Acoustic backscattering at a tidal intrusion front

Abstract

Strong spatial gradients and rapidly evolving, three-dimensional structure make estuarine fronts difficult to sample. Echosounders can be used near fronts to provide nearly synoptic images of water column processes and, with sufficient bandwidth, can provide quantitative information about dynamical variables derived from forward and inverse methods using acoustic backscattering measurements. This manuscript discusses measurements using broadband (50-420 kHz) echosounders from the James River (Virginia, USA) tidal intrusion front. The dominant backscattering mechanisms observed at the site include bubbles, turbulent microstructure, interfaces associated with stratification, suspended sediment, and biota.

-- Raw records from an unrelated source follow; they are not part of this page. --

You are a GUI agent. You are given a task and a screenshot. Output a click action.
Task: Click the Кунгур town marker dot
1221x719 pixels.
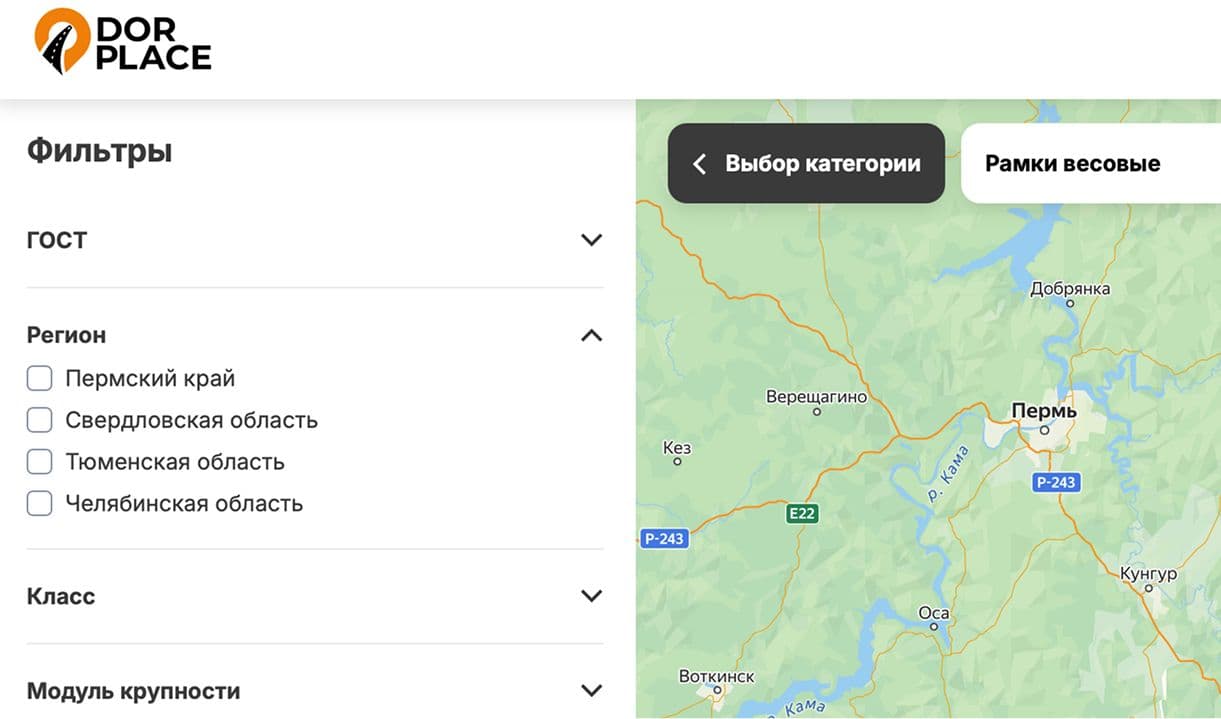pos(1148,588)
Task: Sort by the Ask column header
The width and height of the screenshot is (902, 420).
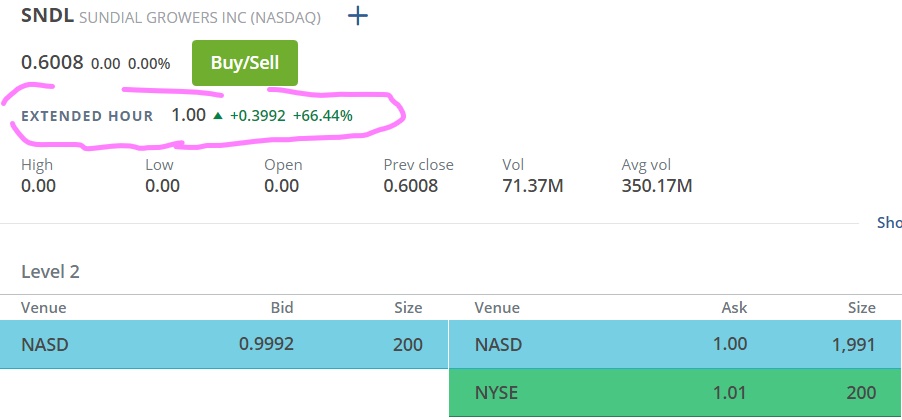Action: click(x=733, y=308)
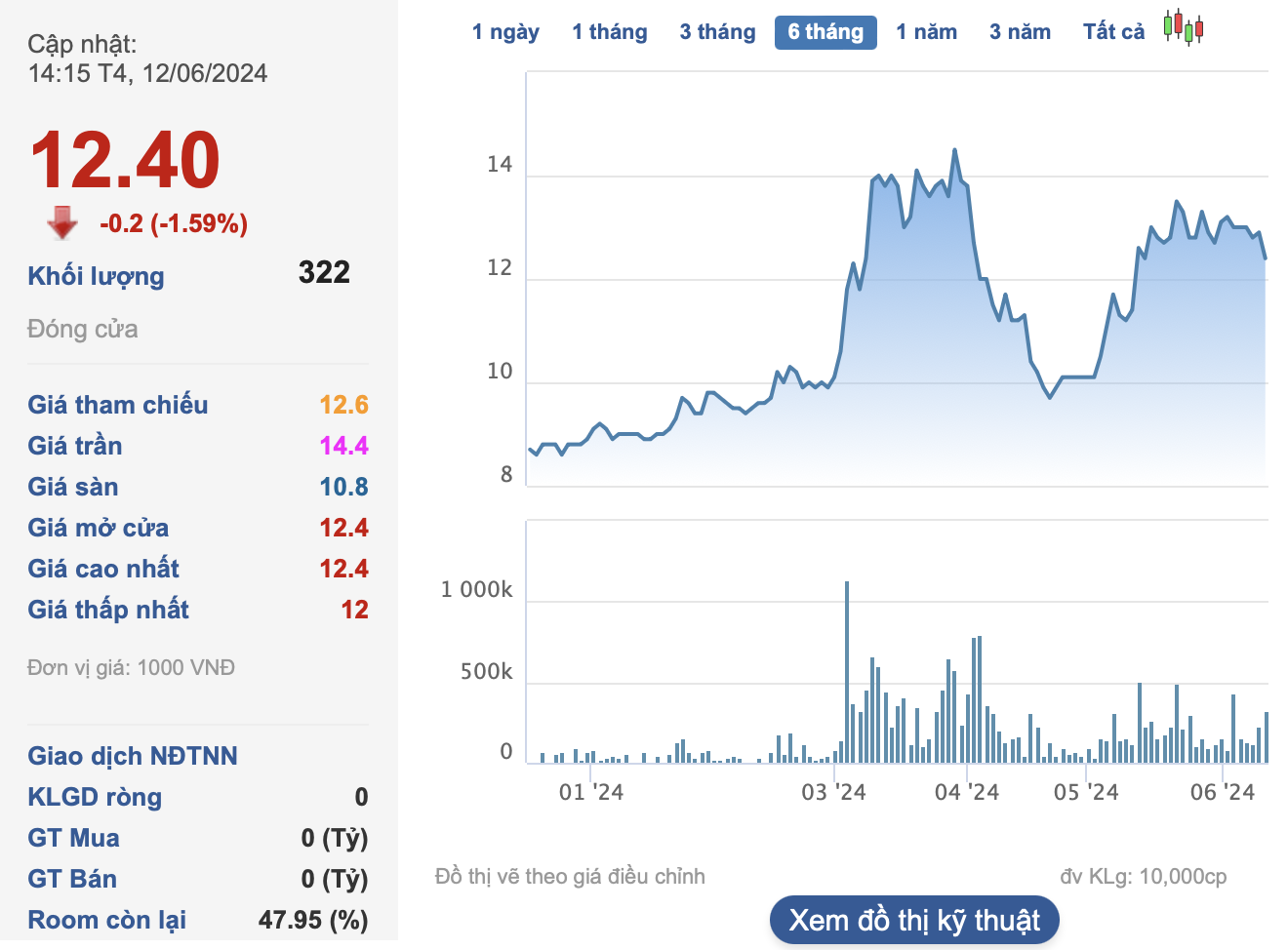Click the red down arrow icon
The image size is (1288, 950).
[x=62, y=222]
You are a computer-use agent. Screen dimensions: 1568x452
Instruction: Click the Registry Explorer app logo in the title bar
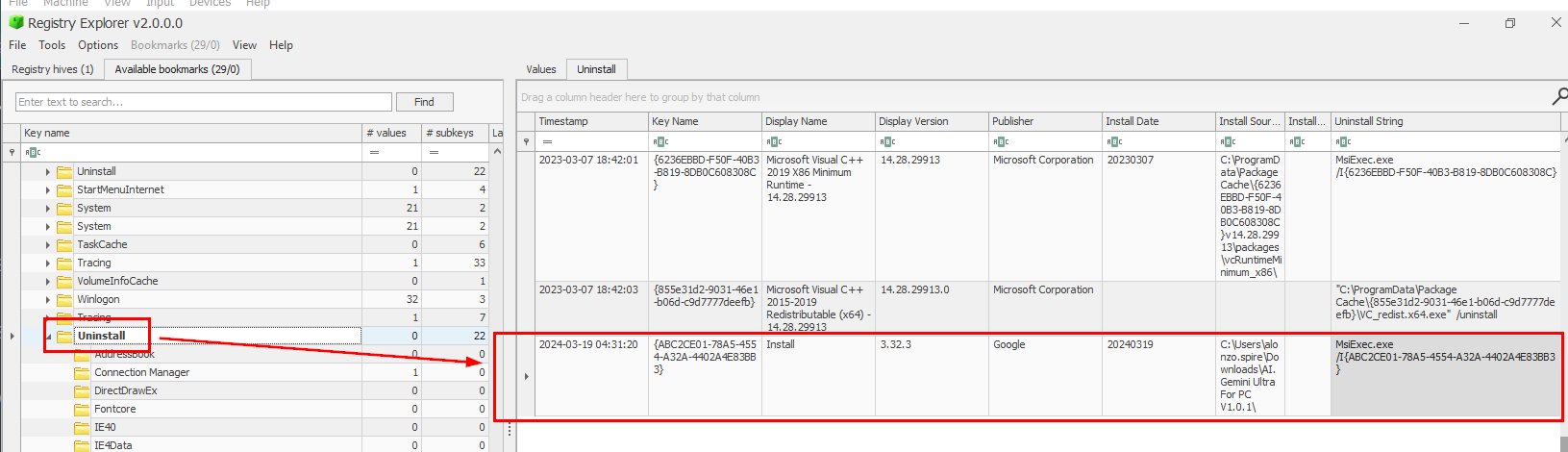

Existing analytical models are used to interpret contributions from these sources with acoustic inversions providing quantitative information about the physical structure and processes that compare favorably with conventional, in situ measurements. Supporting data sets for this analysis include measurements of temperature, salinity, velocity, and turbidity; X-band radar images of sea surface roughness; aerial optical imagery; Lagrangian measurements of waves, turbulence, and velocity structure; and Regional Ocean Modeling System circulation model simulations. A notable advantage of acoustic remote sensing is the ability to resolve processes at considerably higher spatial resolution (<1 m horizontal; <5 cm vertical) than other in situ sampling approaches.